5.  You can carry around your entire library on one device.  Really?  Who cares?  Are you that fast a reader that you are constantly worried you’ll finish a novel halfway through your morning commute and will be stuck without something for your 45 minute trip home?  I can understand if you’re going on vacation and you don’t want to schlep a bunch of books with you, but all in all this seems like a marketing attempt to play off the ability of an mp3 player to store your entire music collection.

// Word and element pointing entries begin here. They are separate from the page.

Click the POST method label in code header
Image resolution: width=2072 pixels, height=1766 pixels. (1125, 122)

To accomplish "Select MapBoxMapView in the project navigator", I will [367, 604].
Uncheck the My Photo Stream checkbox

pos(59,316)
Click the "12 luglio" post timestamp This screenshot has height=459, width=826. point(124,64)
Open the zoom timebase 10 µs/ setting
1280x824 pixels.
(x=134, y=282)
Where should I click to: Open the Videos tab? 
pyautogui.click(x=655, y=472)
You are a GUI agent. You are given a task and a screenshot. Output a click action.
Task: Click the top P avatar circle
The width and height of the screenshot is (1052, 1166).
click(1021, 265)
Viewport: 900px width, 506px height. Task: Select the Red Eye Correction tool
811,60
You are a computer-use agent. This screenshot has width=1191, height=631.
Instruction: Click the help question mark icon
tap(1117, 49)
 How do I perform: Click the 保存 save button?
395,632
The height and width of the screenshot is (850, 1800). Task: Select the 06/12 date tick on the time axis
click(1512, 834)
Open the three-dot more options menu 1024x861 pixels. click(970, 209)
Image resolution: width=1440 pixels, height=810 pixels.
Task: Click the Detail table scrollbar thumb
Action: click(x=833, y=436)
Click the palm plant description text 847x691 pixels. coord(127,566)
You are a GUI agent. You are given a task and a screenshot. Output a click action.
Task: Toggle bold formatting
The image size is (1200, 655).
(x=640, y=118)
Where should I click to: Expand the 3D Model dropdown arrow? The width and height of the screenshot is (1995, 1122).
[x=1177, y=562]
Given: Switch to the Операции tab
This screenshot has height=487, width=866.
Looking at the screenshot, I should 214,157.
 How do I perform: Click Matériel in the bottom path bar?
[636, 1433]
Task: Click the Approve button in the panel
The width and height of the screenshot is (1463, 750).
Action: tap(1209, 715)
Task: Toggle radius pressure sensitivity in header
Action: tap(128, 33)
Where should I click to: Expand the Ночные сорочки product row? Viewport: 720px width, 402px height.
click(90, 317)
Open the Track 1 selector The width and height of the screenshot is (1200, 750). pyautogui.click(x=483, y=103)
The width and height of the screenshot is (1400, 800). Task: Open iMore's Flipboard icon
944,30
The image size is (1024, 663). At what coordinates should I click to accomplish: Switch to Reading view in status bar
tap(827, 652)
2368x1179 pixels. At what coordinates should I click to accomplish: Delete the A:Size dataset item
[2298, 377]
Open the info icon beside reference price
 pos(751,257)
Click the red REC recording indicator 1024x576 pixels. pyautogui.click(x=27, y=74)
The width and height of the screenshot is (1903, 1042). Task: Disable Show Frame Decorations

4.  You can buy and download a book instantly.  Yay!  Now I don’t have to wait those unbearable three days to get my new book!  I mean, it’s not like you could order your next book when you were on the last hundred pages or so of your current read, thereby assuring it would arrive at your doorstop the moment you were finishing up the previous one.  I think this is an attempt to tap into the impulsive buying nature of Americans – just think, you’re there watching your favorite tv host hawk some new book and you think to yourself, “Hmmm…that sounds interesting…I’ll go ahead and buy that!”  Boom.  Impulse purchase acted on, something that might have been avoided had you known you would have to wait a few days before actually getting the book.  Now you’re stuck with yet another book by Malcom Gladwell that will sit deep in the memory files collecting digital dust.

3.  They enhance the reading experience.  Thank god!  It’s high time someone took those boring old books and made them more interactive!  Honestly, I don’t know how those crummy old books ever became popular, what with being constrained by the limits of people’s imaginations and all.

2. eBooks are cheaper.  No, not really.  Maybe some are, but it costs $10 to buy a digital version of a book and unless you absolutely have to have that brand new Tom Clancy hardcover release, you can probably find the same book used on Amazon for cheaper, and you don’t have to purchase the eReader either.  Plus, this whole idea that the eReader is a one time cost is bogus – when was the last time anyone in American was satisfied with their current generation of flat screen tv/smartphone/computer/any piece of electronics.  We’ve been conditioned to constantly upgrade our hardware, and eReaders are no different.

1.  They’re so much easier to carry around.  I know, I know, books are heavy.  But you know what, just about every single person I see using an eReader on the metro pulls them out of a bag or briefcase.  It’s not like buying an eReader will suddenly free you up from having to carry all that other stuff around with you, such as your lunch, organizer, work papers, etc.  You’re still going to have a bag with you to carry all these things, and unless you’re lugging around the complete works of Shakespeare, your book probably doesn’t take up that much room in your bag.

All of that said, I can still see some value in eReaders.  School textbooks seem like an area that could benefit from a quality eReader.  If you travel a lot, and I mean, a lot, they might proof useful.  But all in all, I don’t like ’em, and my main reason is this:  They can fail.  I have enough stuff in my life that fails more often than not, and the last thing I want to have to worry about when I pick up my book is whether or not it’s going to work.  My digital camera needs fresh batteries, my laptop always needs to be updated and rebooted, the dvds I get from netflix are often scratched, and when I stream them sometimes my router cuts out halfway through.  Hell, even my ice maker doesn’t work half the time!  The point is, this ain’t StarTrek:  Our technology is full of bugs, and the last thing I want is to add one more thing into my life that I can’t guarantee will work when I pick it up.  For the sake of knowing that every time I pick up my book the words will still be on the page, I’m willing to lug around an extra pound or two.